Machismo e memória
Carlos Cartaxo
Escrever tem sido minha primeira atividade prazerosa; a segunda é ler; a terceira é dar aulas; a quarta é proferir palestras; a quinta é viajar; a sexta é visitar museus e por aí vai. Esses fazeres é a melhor formar de haurir os imbróglios interiores que trago comigo ou que surgem no meio das nuvens escuras do interior do meu ser. Penso que essas atividades deveriam ser prazerosas para todo mundo, para todo sujeito que traga consigo um coração cambaleante para descobertas e dúvidas que ruminam na nossa consciência. Claro que não precisa ser, necessariamente, na mesma ordem de majoração do meu deleite, da aprendizagem que gosto de desfrutar. Mas no Brasil, infelizmente, nesse início de século XXI, essas atividades, principalmente a leitura, estão em baixa; estão sob o silêncio da sola de quem não sabe onde pisar. Não obstante a lógica de uma sociedade culta, onde buscar conhecimento é uma escolha cotidiana, aqui no Brasil nem todo mundo tem essas atividades como fonte de prazer. Como enfretamento a essa vazio, continuo acreditando que a formação cultural é o alicerce estrutural das sociedades desenvolvidas, tendo em vista que essa tem sido a trajetória evolutiva de transformação do ser humano desde a Grécia antiga. Infelizmente, como a chuva que se sabe que vai cair no verão, à ascensão do fascismo, neonazismo e de valores como ódio, racismo e preconceito tem surgido e difundido a propagação da violência e consequente retrocesso evolutivo da humanidade.

**O QUE FAZER:** Prolongue o texto “Machismo e memória”, retomando-o logo após a última frase apresentada. Os registros não são necessários para esta atividade.

**DADOS FORNECIDOS:**
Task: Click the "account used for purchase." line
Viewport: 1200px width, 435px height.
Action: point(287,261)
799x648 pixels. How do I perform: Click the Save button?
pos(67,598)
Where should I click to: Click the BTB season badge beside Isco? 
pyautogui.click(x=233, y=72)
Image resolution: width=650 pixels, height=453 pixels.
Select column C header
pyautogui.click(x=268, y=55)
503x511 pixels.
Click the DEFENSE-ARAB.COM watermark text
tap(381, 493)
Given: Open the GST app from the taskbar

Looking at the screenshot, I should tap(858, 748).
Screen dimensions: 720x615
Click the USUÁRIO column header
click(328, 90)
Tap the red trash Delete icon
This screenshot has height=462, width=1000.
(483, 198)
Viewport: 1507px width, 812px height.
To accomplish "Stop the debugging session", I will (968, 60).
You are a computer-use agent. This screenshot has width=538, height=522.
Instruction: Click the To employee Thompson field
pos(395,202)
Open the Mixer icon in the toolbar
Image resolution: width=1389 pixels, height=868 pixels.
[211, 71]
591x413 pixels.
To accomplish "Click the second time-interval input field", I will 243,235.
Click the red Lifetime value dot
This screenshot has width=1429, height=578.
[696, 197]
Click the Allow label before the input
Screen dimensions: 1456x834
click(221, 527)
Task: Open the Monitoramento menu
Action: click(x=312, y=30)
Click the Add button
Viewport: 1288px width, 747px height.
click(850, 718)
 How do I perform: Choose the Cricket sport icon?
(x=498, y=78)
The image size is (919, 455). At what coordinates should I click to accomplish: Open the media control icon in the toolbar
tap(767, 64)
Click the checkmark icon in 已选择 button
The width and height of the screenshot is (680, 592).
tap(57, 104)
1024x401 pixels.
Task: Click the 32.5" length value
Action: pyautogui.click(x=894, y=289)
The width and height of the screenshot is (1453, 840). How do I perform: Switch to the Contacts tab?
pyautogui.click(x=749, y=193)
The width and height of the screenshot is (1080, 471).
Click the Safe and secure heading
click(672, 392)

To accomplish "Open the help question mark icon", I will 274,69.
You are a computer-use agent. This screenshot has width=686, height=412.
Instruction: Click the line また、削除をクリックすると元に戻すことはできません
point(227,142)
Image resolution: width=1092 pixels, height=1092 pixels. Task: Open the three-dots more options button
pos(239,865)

**RESPOSTA DA TAREFA:**
Em 2020 eu não pude realizar todas as atividades planejadas, como a maioria das pessoas que pretendia fazer e não viram a flor se transformar em fruto. Contudo, escrever, ler, dar aulas e viajar, sim, consegui executar mesmo de forma precária; ministrar palestras e visitar museus, não, obviamente por causa da indesejada pandemia do coronavirus que fez desabrochar a Covid-19. Aqui cabe explicar que ainda consegui viajar porque fui em dezembro de 2019 realizar uma pesquisa sobre imigrantes brasileiros nos Estados Unidos da América e só retornei em fevereiro de 2020. Ao chegar ao Brasil, logo em seguida, os aeroportos fecharam as portas e cortaram as asas das aeronaves para evitar que o vírus continuasse a adentrar as vielas do país espalhando a Covid-19, como o vento faz com as flores para semear novas vidas. Então, por ser do grupo de risco, afinal já tenho 61 anos, fiquei isolado em casa, saindo apenas para o estritamente necessário. Por esse motivo, dentre as atividades que realizei em 2020, a leitura e a escrita foram determinantes para minha profissão e meu lazer seguro no isolamento do meu ninho residencial.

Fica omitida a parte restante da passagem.